The taxonomic assignment algorithms explicitly supported in the ensembleTax package are the Ribosomal Database Project (RDP) naïve Bayesian classifier Wang et al., 2007 implemented in the dada2 R package (Callahan et al., 2016), and the recently developed idtaxa algorithm (Murali, Bhargava & Wright, 2018) implemented in the DECIPHER R package (Wright, 2016). Explicitly supported reference databases include the SILVA SSU non-redundant reference database v138 (Quast et al., 2013; Glöckner et al., 2017; henceforth, silva), the Protistan Ribosomal Reference database v4.12.0 (Guillou et al., 2013; henceforth, pr2), the GreenGenes reference database v13.8 clustered at 97% similarity (DeSantis et al., 2006; McDonald et al., 2012), and the RDP 16S rRNA training set v16 (Cole et al., 2014).

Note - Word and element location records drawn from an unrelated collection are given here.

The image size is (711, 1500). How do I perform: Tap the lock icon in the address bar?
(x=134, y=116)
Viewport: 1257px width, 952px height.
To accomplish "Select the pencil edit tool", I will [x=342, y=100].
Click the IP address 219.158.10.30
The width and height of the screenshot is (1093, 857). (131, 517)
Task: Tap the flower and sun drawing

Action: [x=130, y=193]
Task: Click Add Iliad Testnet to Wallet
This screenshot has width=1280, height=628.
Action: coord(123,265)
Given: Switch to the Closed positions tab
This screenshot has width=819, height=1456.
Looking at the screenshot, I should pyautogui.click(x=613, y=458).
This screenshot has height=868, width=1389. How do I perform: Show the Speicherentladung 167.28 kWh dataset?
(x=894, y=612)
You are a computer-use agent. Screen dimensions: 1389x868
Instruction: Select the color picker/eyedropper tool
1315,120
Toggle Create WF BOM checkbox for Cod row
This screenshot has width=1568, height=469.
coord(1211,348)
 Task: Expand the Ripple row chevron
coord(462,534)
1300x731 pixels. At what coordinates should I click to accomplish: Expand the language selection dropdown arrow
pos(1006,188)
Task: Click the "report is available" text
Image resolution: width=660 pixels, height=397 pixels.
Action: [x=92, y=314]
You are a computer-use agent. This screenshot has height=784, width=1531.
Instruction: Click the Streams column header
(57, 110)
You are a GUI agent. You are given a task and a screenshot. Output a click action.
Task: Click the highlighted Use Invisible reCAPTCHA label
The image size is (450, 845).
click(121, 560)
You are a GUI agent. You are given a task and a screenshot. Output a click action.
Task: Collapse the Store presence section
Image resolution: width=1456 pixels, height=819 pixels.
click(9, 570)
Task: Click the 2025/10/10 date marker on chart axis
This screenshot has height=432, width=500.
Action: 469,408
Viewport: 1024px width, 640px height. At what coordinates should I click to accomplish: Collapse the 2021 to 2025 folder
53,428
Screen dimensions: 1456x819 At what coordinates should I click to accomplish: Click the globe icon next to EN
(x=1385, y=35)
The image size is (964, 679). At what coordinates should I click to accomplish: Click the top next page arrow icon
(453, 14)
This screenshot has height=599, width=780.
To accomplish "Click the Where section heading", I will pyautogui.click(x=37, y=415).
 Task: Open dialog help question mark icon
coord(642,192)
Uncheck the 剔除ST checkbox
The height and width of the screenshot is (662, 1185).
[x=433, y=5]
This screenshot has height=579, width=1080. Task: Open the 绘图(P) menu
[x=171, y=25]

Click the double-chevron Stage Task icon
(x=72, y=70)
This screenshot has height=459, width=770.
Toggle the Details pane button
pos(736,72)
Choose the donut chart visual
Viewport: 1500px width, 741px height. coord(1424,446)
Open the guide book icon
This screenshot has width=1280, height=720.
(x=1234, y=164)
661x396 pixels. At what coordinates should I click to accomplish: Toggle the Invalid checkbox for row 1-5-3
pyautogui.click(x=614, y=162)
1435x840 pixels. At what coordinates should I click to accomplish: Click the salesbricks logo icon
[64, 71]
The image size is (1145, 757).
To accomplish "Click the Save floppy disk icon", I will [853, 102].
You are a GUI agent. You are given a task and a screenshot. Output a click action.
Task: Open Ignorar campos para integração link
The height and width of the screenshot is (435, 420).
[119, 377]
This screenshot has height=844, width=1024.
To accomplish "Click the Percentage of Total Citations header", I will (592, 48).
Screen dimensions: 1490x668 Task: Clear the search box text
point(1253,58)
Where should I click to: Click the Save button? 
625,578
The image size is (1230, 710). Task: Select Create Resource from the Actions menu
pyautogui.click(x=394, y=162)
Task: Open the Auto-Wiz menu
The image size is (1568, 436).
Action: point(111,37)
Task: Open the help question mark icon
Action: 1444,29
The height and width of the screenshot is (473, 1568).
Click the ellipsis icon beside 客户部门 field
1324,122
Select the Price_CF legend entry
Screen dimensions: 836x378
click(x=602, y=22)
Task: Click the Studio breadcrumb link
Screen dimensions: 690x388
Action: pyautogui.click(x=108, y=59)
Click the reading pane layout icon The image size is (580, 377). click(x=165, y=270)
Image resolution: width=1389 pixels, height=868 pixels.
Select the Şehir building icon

Additional assignment algorithms and/or reference databases can be incorporated so long as the data can be read into R and converted to a dataframe object. We welcome external contributions of R implementations of other taxonomic assignment algorithms and/or reference database data, and will continue to accommodate new methods as they are developed.

Description of core algorithms and package data

As noted above, taxmapper and assign.ensembleTax are the core algorithms for computing ensemble taxonomic assignments with the ensembleTax package. taxmapper maps, or “translates”, the taxonomic nomenclature used by one reference database onto the taxonomic nomenclature used by another, while assign.ensembleTax computes ensemble taxonomic assignments from taxonomic assignments generated by any number of unique taxonomic assignment algorithm and reference database combinations. Here we describe these algorithms and parameters that may be altered to tailor their performance for particular scientific objectives.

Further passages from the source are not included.